Quando criança tudo o que sua irmã mais velha podia fazer para mantê-lo seguro dos acessos de raiva de seu pai era o prender no armário que eles tinham no porão. — O pai do jovem Yuto era bem mais duro com ele, principalmente quando bebia. — O garoto passava horas e horas no lugar escuro e quente, esperando que sua irmã viesse o buscar, temendo que quando aquela porta abrisse veria o homem alto com uma garrafa de vidro em mãos e ouvindo os gritos abafados dele vindo do andar de cima, estava sempre aguardando com a escuridão como sua única e terrível companheira. Passou a temer aqueles dias, os dias em que seu pai chegava em casa e Yuto tinha que passar as próximas horas tremendo em um apertado armário de ferramentas, aquela situação durou cinco anos, foi quando ele havia conseguido confrontar o pai e sair de casa, levando sua irmã junto de si. Akari havia se mudado de volta para o país natal deles por causa de uma oportunidade de emprego, não via o irmão a anos e a mãe deles nunca havia sido muito presente.

Só restaram Micha e Changgu do lado dele.

Depois de todos esses anos estava de volta àquela situação, como se ainda fosse o garotinho assustado se escondendo em um armário em que ele mal cabia.

Os soldados raramente faziam perguntas, eles já haviam feito todas, mas Yuto deixou de falar quando as primeiras horas passaram. Como poderia? Estava aterrorizado demais para isso, então apenas disseram para o deixar ali até que decidisse falar, porque não podiam entrega-lo em um estado muito grave para os médicos do Centro de reabilitação por uma ordem direta dos chefes para cortar gastos com esse tipo de suprimento, tinham a plena certeza de que o rosto daquele garoto não estava no melhor dos estados abaixo do pano que cobria todo o rosto.

O barulho da tranca fez com que ele se assustasse e estremecesse mais uma vez pela voz do guarda.

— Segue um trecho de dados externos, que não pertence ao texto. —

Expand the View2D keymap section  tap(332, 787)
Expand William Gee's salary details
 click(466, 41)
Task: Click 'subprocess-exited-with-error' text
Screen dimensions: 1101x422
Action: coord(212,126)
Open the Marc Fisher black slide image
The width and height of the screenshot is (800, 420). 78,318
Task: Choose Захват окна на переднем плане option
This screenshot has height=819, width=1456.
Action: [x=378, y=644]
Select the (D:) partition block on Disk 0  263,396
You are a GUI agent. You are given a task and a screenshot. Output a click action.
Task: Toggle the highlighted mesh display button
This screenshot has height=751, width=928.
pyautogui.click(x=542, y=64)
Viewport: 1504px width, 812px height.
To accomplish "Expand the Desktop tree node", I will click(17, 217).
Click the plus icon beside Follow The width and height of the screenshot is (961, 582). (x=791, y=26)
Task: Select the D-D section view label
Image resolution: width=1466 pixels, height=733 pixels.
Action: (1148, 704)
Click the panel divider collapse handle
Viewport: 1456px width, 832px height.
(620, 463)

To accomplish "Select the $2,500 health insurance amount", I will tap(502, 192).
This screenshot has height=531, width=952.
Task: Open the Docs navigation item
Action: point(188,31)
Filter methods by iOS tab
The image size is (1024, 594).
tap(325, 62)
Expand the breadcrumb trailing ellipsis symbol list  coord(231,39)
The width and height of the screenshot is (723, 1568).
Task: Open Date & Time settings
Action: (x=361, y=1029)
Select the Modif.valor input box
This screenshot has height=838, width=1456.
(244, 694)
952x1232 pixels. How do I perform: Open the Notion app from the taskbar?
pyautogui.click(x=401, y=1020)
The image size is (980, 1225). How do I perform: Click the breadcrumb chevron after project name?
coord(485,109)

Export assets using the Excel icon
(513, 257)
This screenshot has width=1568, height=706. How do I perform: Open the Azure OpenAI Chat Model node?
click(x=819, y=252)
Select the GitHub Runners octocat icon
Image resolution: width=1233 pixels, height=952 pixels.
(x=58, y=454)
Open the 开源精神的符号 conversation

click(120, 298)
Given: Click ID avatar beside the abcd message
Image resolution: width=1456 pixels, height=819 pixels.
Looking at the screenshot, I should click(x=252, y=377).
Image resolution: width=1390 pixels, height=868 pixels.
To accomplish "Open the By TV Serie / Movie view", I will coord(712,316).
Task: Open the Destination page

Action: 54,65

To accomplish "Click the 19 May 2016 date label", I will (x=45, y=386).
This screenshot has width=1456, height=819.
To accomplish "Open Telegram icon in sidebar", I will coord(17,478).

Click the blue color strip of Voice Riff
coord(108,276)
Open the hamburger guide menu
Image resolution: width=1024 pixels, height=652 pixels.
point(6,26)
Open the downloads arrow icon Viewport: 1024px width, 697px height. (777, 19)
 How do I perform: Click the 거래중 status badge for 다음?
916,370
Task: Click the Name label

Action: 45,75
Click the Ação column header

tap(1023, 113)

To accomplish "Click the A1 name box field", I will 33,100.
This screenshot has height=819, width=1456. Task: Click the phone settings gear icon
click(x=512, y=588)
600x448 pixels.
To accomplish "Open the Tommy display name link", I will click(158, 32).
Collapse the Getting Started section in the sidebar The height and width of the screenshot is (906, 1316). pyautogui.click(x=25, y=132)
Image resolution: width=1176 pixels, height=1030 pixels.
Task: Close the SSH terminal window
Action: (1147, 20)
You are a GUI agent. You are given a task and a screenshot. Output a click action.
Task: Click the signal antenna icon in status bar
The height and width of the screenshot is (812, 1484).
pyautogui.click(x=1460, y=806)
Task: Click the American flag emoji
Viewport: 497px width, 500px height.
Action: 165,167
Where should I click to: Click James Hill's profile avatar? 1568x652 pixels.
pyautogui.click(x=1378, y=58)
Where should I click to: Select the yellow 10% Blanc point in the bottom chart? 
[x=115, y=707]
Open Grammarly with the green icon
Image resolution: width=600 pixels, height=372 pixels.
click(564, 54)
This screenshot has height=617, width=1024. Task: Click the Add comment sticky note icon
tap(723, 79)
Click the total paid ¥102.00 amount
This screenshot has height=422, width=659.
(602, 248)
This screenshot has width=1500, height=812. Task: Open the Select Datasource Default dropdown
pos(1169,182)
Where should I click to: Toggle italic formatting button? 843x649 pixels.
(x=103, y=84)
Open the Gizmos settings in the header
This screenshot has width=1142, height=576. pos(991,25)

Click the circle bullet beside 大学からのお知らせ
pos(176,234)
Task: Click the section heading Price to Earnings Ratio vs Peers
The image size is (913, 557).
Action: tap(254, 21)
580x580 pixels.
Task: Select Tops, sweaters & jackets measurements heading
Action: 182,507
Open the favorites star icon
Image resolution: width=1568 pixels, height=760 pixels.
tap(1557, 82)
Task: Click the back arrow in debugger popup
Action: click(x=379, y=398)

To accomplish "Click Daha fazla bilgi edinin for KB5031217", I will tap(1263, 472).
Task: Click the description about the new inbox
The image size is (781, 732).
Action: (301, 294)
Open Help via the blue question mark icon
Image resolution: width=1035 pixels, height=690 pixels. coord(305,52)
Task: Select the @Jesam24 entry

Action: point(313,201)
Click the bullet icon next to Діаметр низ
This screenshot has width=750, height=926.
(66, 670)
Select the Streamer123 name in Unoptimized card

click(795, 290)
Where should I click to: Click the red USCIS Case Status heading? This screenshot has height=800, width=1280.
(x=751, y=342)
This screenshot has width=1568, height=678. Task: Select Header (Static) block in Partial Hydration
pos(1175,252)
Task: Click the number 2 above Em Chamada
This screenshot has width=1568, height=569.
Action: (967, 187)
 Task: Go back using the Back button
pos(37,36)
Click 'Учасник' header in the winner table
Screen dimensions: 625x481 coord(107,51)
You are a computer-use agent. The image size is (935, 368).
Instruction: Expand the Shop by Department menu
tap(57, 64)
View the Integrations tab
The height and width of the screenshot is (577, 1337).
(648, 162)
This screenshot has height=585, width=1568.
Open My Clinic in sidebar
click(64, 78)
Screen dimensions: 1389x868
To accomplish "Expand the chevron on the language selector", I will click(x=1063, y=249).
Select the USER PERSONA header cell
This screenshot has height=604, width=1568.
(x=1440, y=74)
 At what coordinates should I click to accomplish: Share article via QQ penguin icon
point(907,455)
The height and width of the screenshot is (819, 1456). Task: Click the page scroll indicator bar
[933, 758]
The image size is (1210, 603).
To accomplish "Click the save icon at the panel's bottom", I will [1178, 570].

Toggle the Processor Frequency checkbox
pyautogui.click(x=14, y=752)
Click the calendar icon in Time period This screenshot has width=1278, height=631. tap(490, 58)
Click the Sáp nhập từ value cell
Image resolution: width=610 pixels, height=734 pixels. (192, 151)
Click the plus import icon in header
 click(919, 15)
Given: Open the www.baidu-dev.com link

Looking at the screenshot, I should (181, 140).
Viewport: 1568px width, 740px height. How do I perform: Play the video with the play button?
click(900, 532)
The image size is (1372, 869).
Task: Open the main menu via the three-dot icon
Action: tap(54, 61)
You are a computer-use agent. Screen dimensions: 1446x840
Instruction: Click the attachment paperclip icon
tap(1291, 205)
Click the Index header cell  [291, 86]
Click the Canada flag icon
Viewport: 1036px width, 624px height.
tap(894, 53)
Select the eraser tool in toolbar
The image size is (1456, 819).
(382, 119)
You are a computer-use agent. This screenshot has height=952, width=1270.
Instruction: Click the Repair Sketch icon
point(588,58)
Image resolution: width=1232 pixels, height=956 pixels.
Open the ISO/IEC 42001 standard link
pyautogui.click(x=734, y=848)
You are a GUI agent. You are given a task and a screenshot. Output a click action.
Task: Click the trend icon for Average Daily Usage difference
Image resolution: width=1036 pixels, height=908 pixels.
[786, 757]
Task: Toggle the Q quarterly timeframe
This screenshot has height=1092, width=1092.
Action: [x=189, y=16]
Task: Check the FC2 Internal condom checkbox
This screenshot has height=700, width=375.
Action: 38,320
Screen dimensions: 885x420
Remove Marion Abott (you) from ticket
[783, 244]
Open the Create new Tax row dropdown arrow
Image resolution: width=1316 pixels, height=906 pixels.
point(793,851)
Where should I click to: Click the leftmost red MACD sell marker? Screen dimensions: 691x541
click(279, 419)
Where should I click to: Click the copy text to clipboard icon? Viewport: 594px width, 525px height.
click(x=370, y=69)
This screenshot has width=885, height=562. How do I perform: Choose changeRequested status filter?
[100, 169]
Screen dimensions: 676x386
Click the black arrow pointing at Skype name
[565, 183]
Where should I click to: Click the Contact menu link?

— Graças... Não aguento mais ficar aqui. — Yuto só conseguiu perceber que a voz do guarda soava cansada e carregada de desprezo. — Fique à vontade para tentar conseguir qualquer coisa dele, só não tira o capuz porque ele tem medinho do escuro.

E tão rápido quanto a porta se abriu, ela fechou, deixando o novo soldado com o prisioneiro que se preparava novamente para as mesmas perguntas e chantagens que já havia ouvido nas últimas horas. Contudo, o soldado apenas se aproximou sem dizer uma palavra sequer.

Yuto sentiu uma mão sobre sua cabeça, o toque tão leve que ele mal sentiu e sem aviso prévio o capuz foi tirado, revelando um preocupado Hwitaek, com o mesmo uniforme de todo soldado ali dentro. Ele deu um passo para traz assim que percebeu o quão ruim estava a situação de seu amigo: Um dos olhos estava roxo, o nariz sangrava e os lábios estavam cortados em várias partes marcados por sangue seco, vários hematomas cobriam o rosto em uma tonalidade que variava entre vermelho e roxo, alguns estavam quase pretos sobre a pele inchada.

— Yuto, eu sinto muito...

Ele não ouviu a voz baixa de seu amigo, estava processando o que acabara de acontecer, esperando ouvir a voz de sua irmã dizendo que o pior já havia passado e então o abraço quente dela o confortando, mas não recebeu nada disso. Ao invés, pôde sentir a mão de Hwitaek sobre seu ombro e só conseguiu pender pra frente, abaixando a cabeça e chorando como um garotinho, exatamente como aquele garotinho assustado que ele havia deixado para trás a tanto tempo, mas seu choro era aliviado, como se tivesse saído debaixo de uma pedra que o impedia de respirar.